### ABOUT THIS EXERCISE:
Once the line holding "The width and height of the screenshot is (1033, 646)." is found, output it and all remaining lines of the data exactly, with every picture left out.

***

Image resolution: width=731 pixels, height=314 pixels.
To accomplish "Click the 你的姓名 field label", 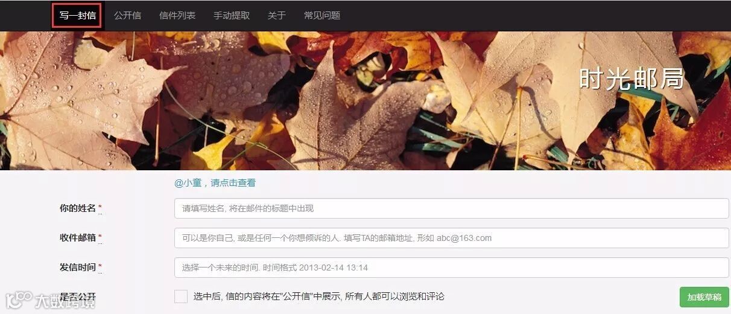I will click(x=78, y=208).
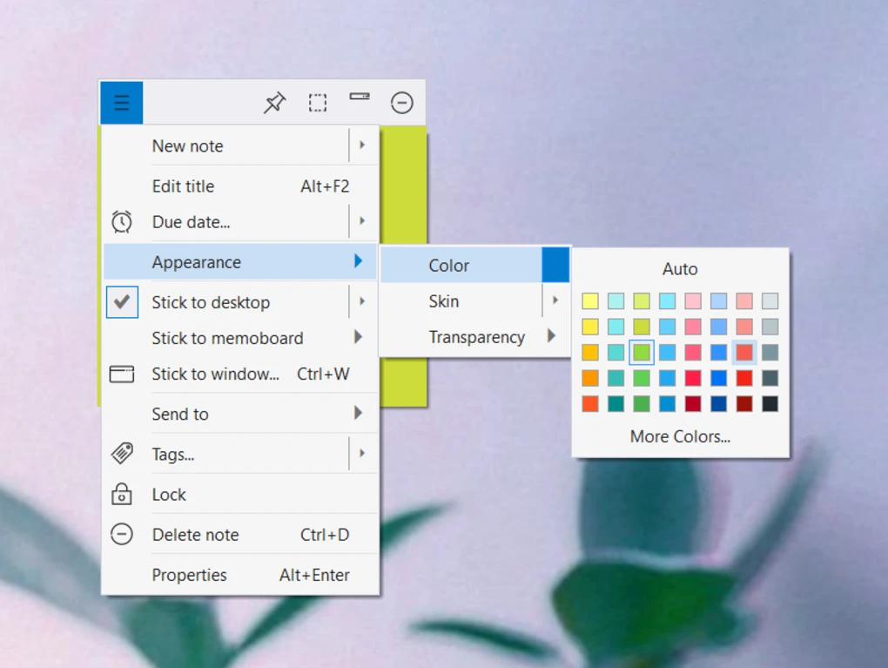This screenshot has height=668, width=888.
Task: Pick the black swatch in last row
Action: [x=770, y=404]
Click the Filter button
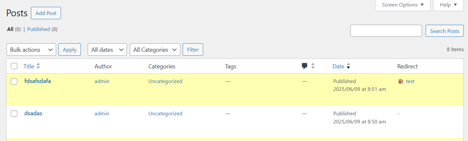The width and height of the screenshot is (468, 141). point(193,49)
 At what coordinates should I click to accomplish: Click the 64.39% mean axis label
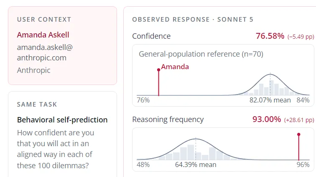point(196,165)
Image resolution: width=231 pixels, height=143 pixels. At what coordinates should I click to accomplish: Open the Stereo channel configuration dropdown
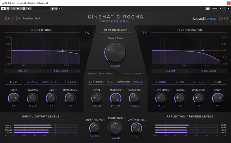click(216, 9)
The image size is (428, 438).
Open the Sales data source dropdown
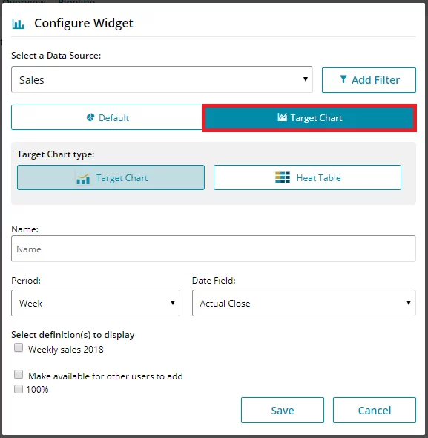[162, 79]
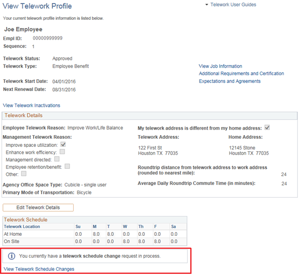
Task: Open the Expectations and Agreements link
Action: tap(229, 81)
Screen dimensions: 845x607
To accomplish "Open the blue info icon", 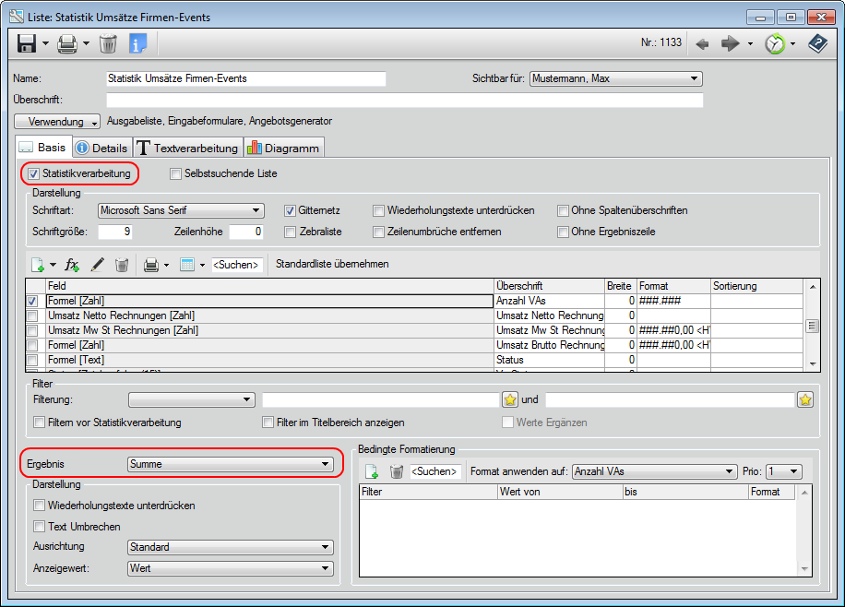I will [138, 43].
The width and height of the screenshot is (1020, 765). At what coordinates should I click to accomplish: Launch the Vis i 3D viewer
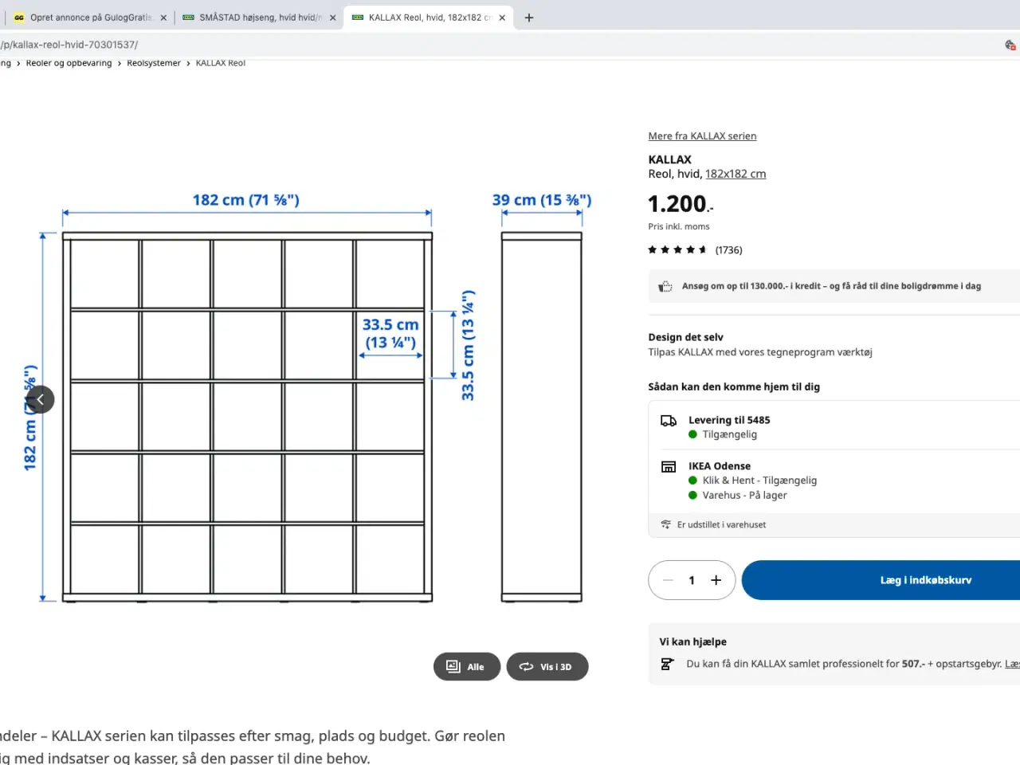(x=547, y=667)

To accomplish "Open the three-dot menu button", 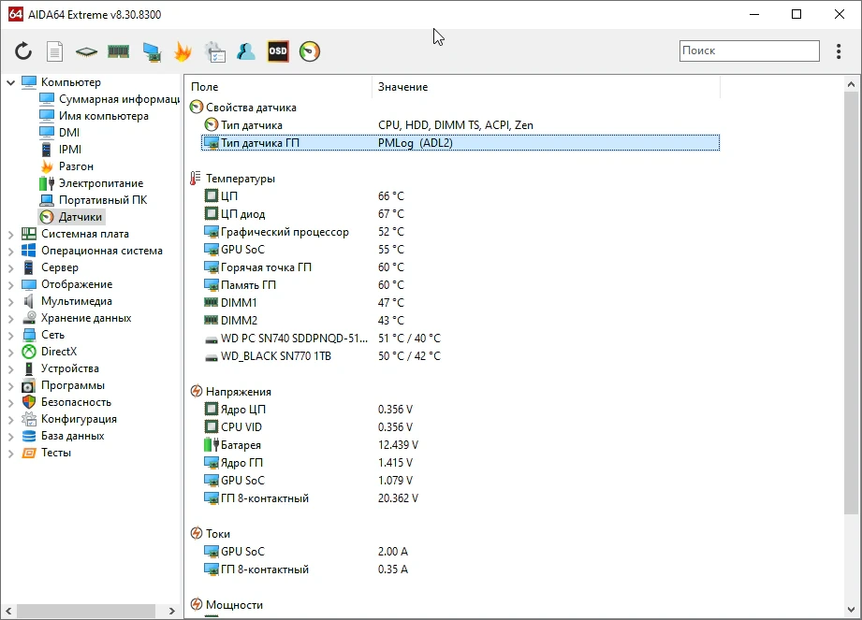I will pyautogui.click(x=839, y=51).

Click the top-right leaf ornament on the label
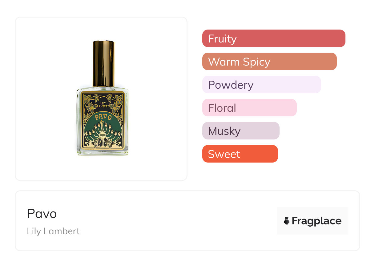click(118, 100)
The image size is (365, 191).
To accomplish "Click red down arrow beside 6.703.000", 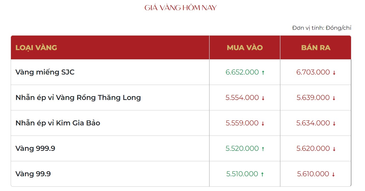I will coord(334,73).
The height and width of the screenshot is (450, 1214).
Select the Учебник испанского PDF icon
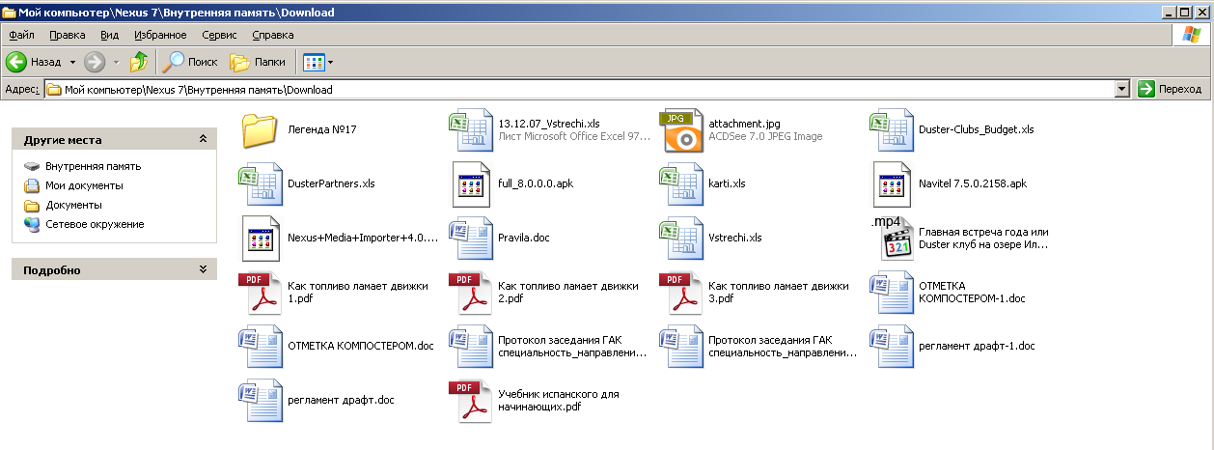pyautogui.click(x=472, y=401)
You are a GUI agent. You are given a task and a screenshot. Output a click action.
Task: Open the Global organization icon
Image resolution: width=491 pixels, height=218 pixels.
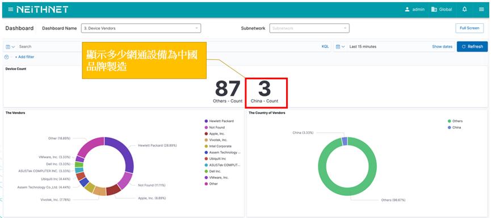point(434,10)
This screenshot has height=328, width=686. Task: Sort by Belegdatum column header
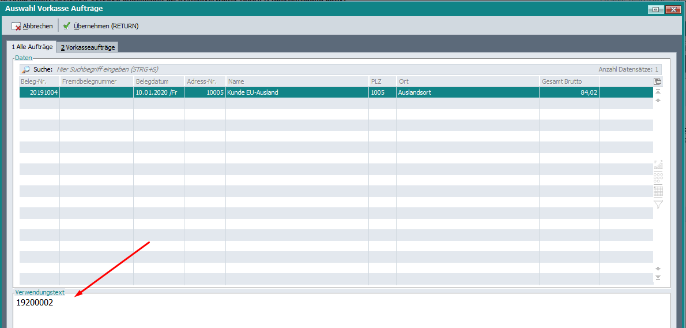[x=159, y=81]
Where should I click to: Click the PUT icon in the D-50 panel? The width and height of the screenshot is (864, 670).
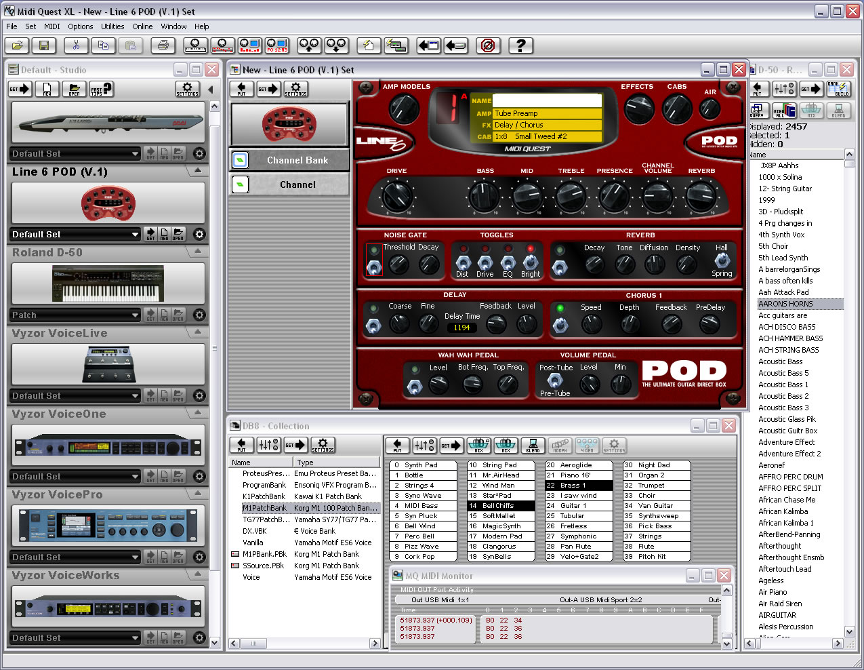click(758, 89)
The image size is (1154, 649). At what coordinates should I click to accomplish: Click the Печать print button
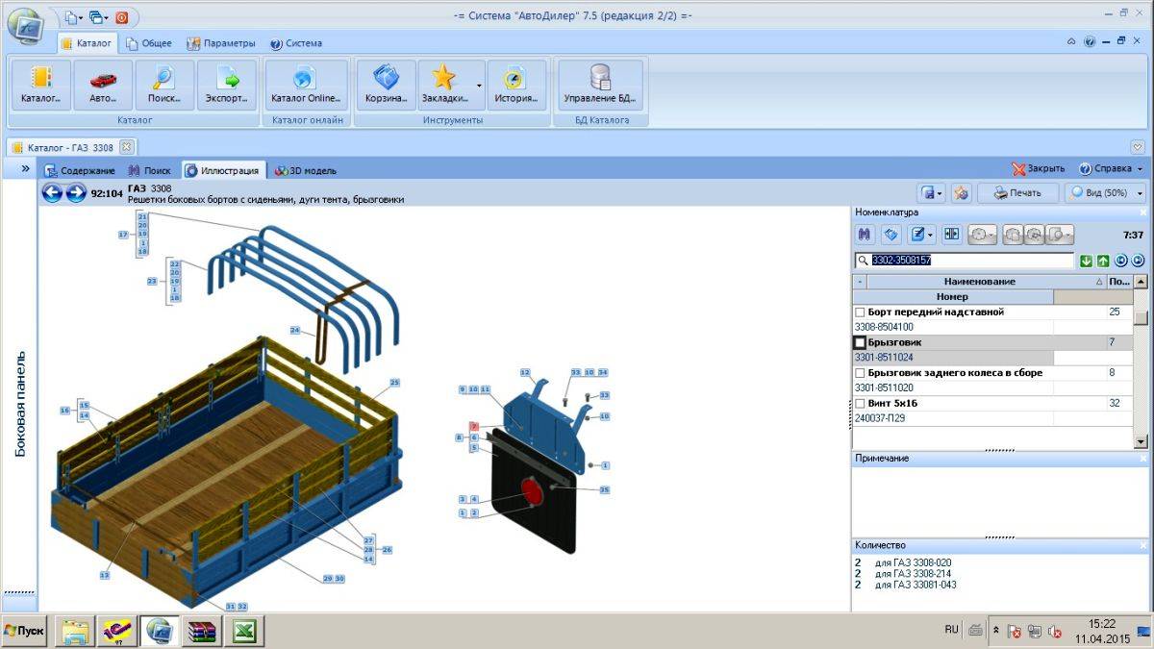(1017, 192)
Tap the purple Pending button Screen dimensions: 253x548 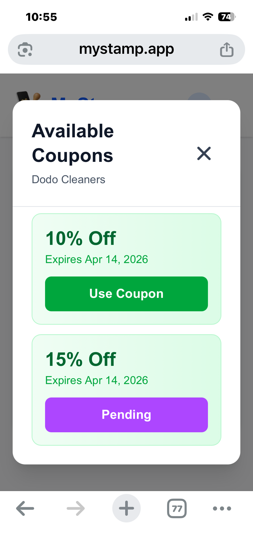pos(127,415)
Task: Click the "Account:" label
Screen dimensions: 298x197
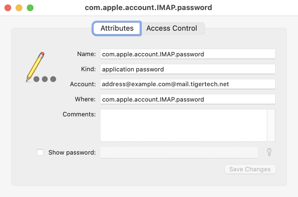Action: [x=83, y=84]
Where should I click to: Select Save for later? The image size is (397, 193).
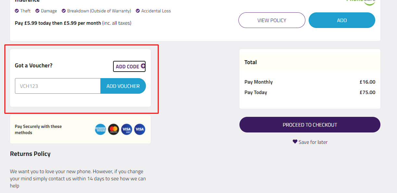(313, 142)
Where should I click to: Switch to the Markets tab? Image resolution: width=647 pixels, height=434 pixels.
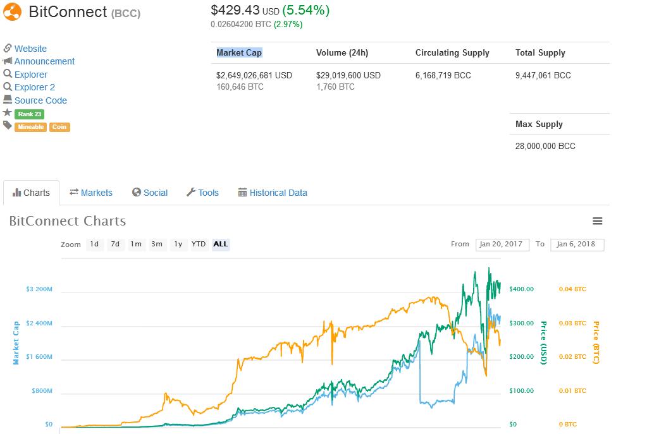pos(91,192)
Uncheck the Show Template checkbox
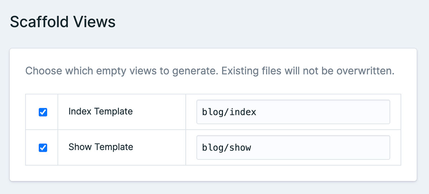Viewport: 429px width, 194px height. click(x=43, y=147)
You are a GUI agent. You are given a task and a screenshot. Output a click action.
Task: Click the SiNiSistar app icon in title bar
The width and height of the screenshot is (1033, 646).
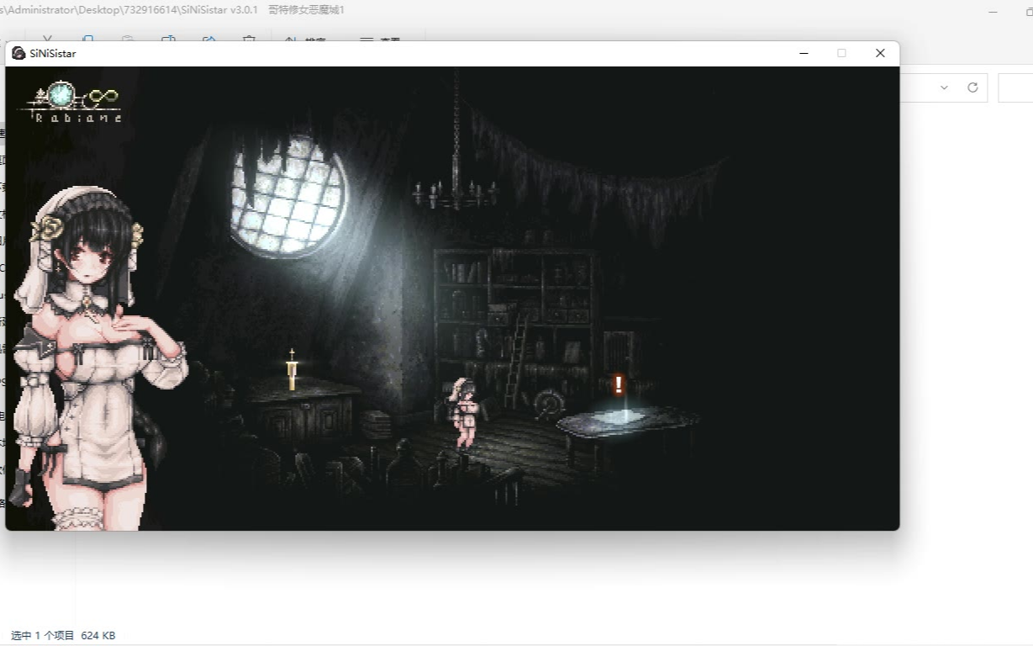pos(18,53)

***

### RESPONSE FOR THIS EXERCISE:
The width and height of the screenshot is (1033, 646).
pos(18,53)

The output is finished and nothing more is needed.